◆ TASK INSTRUCTIONS ◆
Working through the entries below, find how many lines include the string "named"; give only that number.

□ □ □ □ □

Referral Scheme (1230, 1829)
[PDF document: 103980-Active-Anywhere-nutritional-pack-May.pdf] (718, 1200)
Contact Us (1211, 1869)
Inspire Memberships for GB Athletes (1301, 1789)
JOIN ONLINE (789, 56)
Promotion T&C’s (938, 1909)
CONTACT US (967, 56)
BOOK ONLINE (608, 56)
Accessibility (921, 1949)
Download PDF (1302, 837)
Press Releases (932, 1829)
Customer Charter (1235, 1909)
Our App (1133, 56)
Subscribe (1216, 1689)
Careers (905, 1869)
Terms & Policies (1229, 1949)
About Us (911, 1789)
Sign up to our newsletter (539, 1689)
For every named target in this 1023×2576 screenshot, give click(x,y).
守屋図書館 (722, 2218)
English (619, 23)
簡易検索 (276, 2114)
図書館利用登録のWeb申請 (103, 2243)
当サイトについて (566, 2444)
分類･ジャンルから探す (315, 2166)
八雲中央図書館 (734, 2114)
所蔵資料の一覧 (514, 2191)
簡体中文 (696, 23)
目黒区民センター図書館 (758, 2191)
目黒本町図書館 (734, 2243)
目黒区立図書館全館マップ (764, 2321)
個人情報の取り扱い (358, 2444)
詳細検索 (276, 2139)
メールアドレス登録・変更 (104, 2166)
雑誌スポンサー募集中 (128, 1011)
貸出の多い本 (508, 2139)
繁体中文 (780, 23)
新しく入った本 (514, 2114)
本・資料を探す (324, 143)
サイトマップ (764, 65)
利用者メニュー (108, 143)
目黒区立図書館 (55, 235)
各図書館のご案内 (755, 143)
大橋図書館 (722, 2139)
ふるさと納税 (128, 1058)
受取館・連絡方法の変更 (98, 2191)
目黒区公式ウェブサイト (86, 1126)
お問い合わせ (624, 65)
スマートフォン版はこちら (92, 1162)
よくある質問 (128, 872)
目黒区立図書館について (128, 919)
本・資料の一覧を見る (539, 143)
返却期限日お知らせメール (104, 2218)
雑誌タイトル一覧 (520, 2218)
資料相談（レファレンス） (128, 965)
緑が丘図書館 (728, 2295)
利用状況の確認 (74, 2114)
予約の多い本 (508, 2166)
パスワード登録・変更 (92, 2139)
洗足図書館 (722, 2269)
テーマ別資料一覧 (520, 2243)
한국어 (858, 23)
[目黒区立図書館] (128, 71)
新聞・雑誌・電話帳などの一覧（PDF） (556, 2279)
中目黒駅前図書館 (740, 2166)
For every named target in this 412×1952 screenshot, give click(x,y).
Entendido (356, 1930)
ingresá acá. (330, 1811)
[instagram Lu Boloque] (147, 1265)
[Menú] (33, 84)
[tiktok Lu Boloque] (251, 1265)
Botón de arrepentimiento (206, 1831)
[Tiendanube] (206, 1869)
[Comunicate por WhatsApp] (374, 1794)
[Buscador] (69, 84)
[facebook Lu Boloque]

□ □ □ □ □

◆ TASK RESPONSE ◆
2